Personal science (science done to help yourself) has two sides. One is: collect data. My self-experimentation is an example. To improve my health, I gathered data about myself. It worked. My skin improved, I lost weight, slept better, improved my mood, and so on. The other side is: use data already collected. That’s what I did here. My search for data (including my mom’s search) showed that data already in existence (including the absence of evidence supporting surgery) contradicted Dr. Consorti’s recommendation. My search was not biassed against her recommendation. I didn’t care whether she was right or wrong. I just wanted what was best for me. As Feynman said, science is the opposite of trusting experts — including doctors. My first glimpse of the power of self-experimentation was when it showed me that one of the two medicines my dermatologist had prescribed didn’t work.
Overtreatment is an enormous problem in America. Overtreated by Shannon Brownlee and Overdiagnosed by H. Gilbert Welch, Lisa Schwartzl and Steve Woloshin are recent books about it. Overtreatment could easily be why Americans pay far more for health care than people in any other country yet die earlier than people in many countries. A large fraction of our health care may do more harm than good. A common view is that the incentives are wrong. As one commenter put it, pay for treatment, you get treatment. The solution, according to this view, is to change the incentives. That’s a good idea but will not happen soon. I believe overtreatment can be reduced now. You can (a) ask for evidence (as I did) and (b) search for evidence (as I did). The difference in lifespan between America and other countries suggests this might add years to your life.

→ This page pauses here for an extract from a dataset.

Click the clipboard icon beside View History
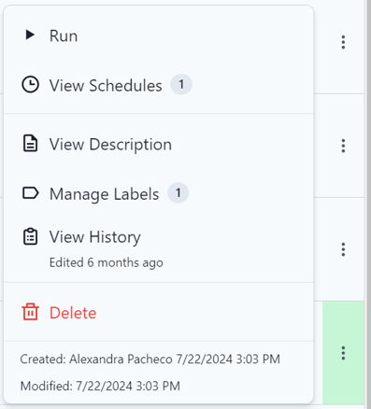This screenshot has height=409, width=371. pos(30,236)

I would like to find out what happens when people ask for evidence and/or search for evidence. Please send me your stories or post them in the comments.

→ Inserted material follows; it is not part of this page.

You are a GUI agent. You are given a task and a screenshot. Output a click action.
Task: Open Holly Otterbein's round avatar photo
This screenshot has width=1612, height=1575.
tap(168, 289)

More Two days after I posted this, Dr. Consorti replied to this post and the earlier one with essentially the same comment, which is here.
I think Dr. Consorti’s mistake was when she told you there were plenty of studies on point.

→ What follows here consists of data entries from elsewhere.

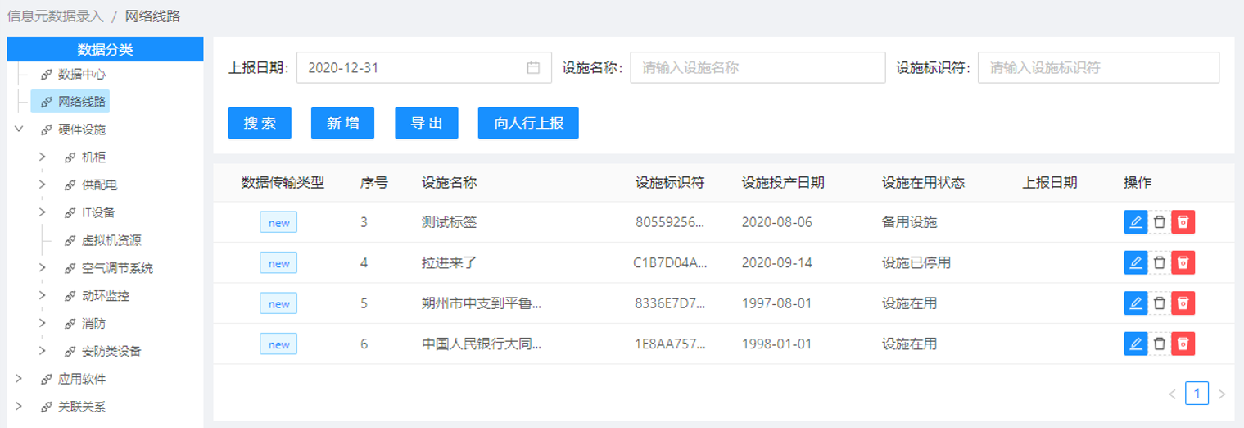Select 数据中心 in the category tree
Viewport: 1244px width, 428px height.
(x=81, y=74)
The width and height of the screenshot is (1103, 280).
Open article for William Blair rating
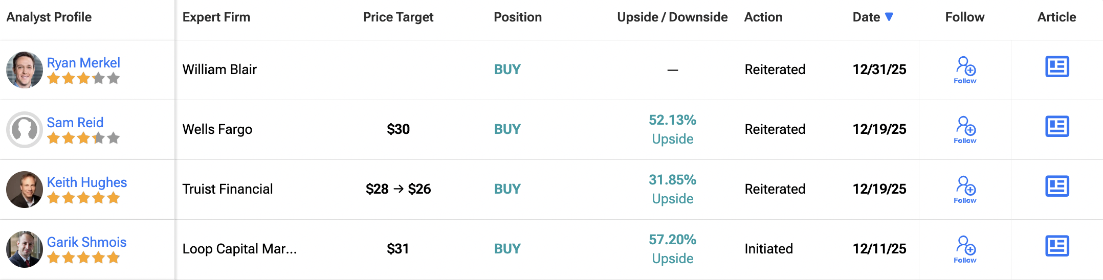(1057, 67)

In retrospect, she should have just said “I don’t know of any such studies. Practicing medicine is part science, part art. Research can’t always help, and doctors often have to go with standard practice, gut instincts and experience.”
You may not have been satisfied with her answer, but at least she would have put the issue to bed instead of prolonging it by having to try to save face each time you followed up.
Your interaction with this doctor is a really illustrative example of something I have experienced multiple times, having suffered from a serious health condition (Crohn’s disease) and self-experimented my way off all medications and avoided of surgery for 20 years. In my view it is a rare to find a doctor who is a thinker, and they are certainly not trained/encouraged to be thinkers.
I just wanted to mention a couple of books I read a while ago that you may be interested in (you may know of them) that sound like they are related to the books you mention here. The first is Medical Nemesis by Ivan Illich – a short book noted as a medical classic. I think he first coined the word ‘iatrogenic’ to mean disease caused by medical intervention. The other one is The Death of Humane Medicine by Petr Skrabanek (available as pdf online) which rallies against ‘healthism’ and state based health promotion. It is a little harsh on alternative medicine (it was written some time ago) but it is quite a read.
“Many doctors would say they are too busy to look for or provide the type of research you were asking for.”